Liputan6.com, Jakarta - Nilai tukar rupiah terhadap dolar Amerika Serikat (AS) bergerak melemah pada perdagangan Jumat ini. Pelemahan rupiah merespons lonjakan kasus Covid-19 di AS.
Mengutip Bloomberg, Jumat (13/11/2020), rupiah dibuka di angka 14.150 per dolar AS, menguat jika dibandingkan dengan penutupan perdagangan sebelumnya. Namun menjelang siang, rupiah melemah ke 14.185 per dolar AS.
Advertisement
Sejak pagi hingga siang hari ini, rupiah bergerak di kisaran 14.150 per dolar AS hingga 14.197 per dolar AS. Jika dihitung dari awal tahun, rupiah masih melemah 2,3 persen.
Sedangkan berdasarkan Kurs Referensi Jakarta Interbank Spot Dollar Rate (Jisdor) Bank Indonesia (BI), rupiah dipatok di angka 14.222 per dolar AS, melemah jika dibandingkan dengan patokan sebelumnya yang ada di angka 14.222 per dolar AS.
"Pasar menanggapi secara negatif kenaikan tinggi kasus COVID-19 di AS yang bisa menghambat pemulihan ekonomi di negara tersebut sementara vaksin belum tersedia," kata Kepala Riset dan Edukasi Monex Investindo Futures Ariston Tjendra dikutip dari Antara, Jumat (13/11/2020).
Menurut Ariston, faktor tersebut mendorong pelemahan dolar AS terhadap nilai tukar lainnya pagi ini.
"Namun, pasar harus mewaspadai sentimen kenaikan virus tersebut yang bisa menjadi sentimen negatif juga untuk nilai tukar emerging markets," ujar Ariston.
Ariston memperkirakan hari ini rupiah berpotensi bergerak di kisaran Rp14.100 per dolar AS hingga Rp14.200 per dolar AS.
Pada Kamis (12/11/2020) lalu, rupiah ditutup melemah 85 poin atau 0,6 persen ke posisi Rp14.170 per dolar AS dibandingkan posisi penutupan hari sebelumnya Rp14.085 per dolar AS.
Saksikan Video Pilihan di Bawah Ini:
Gubernur BI Sebut Rupiah Masih Undervalued
Gubernur Bank Indonesia (BI) Perry Warjiyo yakin nilai tukar rupiah terhadap dolar Amerika Serikat (AS) bakal terus menguat.
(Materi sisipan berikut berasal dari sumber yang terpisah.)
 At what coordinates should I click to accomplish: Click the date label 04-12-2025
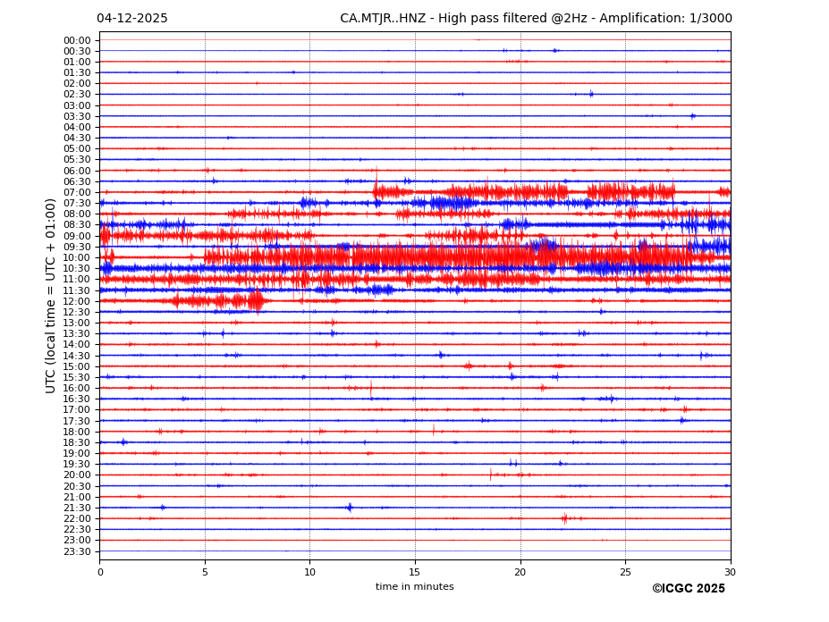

BI melihat bahwa nilai tukar rupiah saat ini masih di bawah nilai semestinya.
"Sekarang diperdagangkan sekitar 14.100 per dolar AS. Kami melihat bahwa nilai tukar rupiah masih berpotensi untuk menguat, kami melihat bahwa level sekarang secara fundamental masih undervalued," katanya dalam rapat kerja bersama dengan Komisi XI DPR RI, Jakarta, Kamis (12/11/2020).
Menurut Perry, jika melihat fundamental ekonomi Indonesia yang ada saat ini, nilai tukar rupiah masih jauh di bawah nilai fundamental. Oleh sebab itu, dia meyakini rupiah masih akan bisa menguat.
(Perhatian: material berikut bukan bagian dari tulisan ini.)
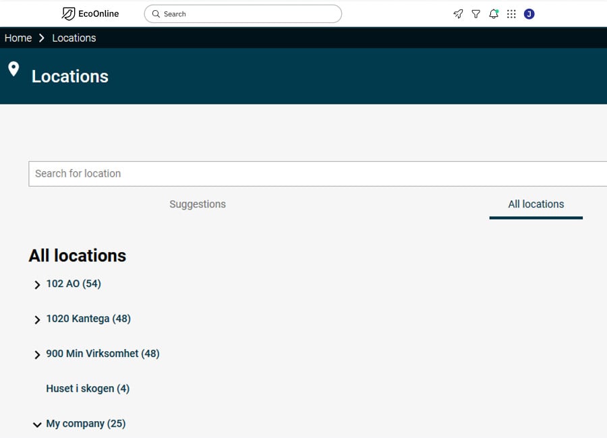Open the notifications bell
Image resolution: width=607 pixels, height=438 pixels.
[x=494, y=14]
Dia mencontohkan dari sisi inflasi, saat ini masih berkisar di level 1,44 persen secara tahunan pada Oktober 2020. Sedangkan transaksi berjalan defisit USD 2,9 miliar kuartal II-2020 dan premi risiko menurun.
"Dengan melihat bahwa inflasi rendah, transaksi berjalan defisitnya rendah, daya tarik aset keuangan Indonesia yang tinggi dan premi risiko yang menurun," tegas dia.
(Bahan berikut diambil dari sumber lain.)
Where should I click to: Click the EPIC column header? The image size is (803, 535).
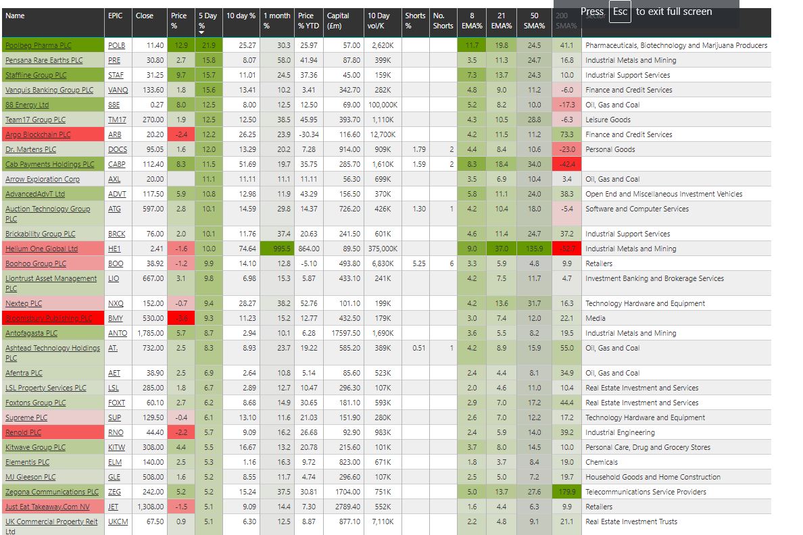115,16
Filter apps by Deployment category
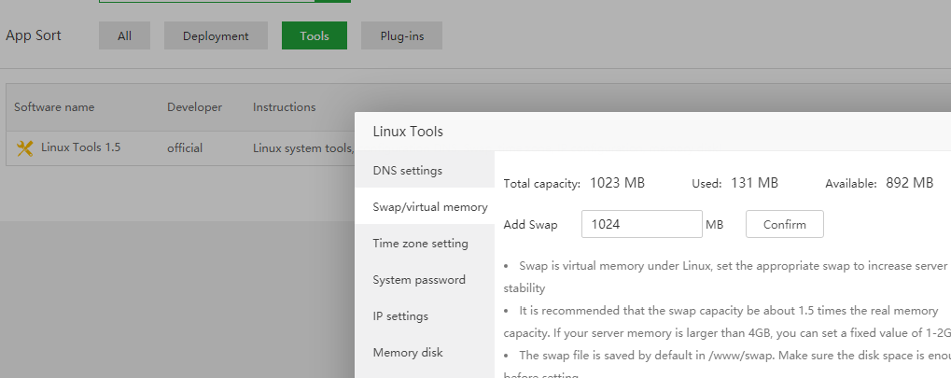Viewport: 951px width, 378px height. coord(216,36)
Menurut Perry, beberapa indikator risiko di pasar keuangan juga mulai mereda sehingga bisa mendorong rupiah. contohnya adalah Credit Default Swap (CDS) yang di posisi 73 dan VIX Index di posisi 26 meskipun ketidakpastian pasar keuangan masih tinggi.
"Di pasar keuangan global juga ketidakpastian mulai turun meski tetap tinggi karean faktor geopolitik dan second wave Pandemi COVID. VIX dan CDS turun terutama di bulan-bulan November setelah pemilu di AS," ucap dia.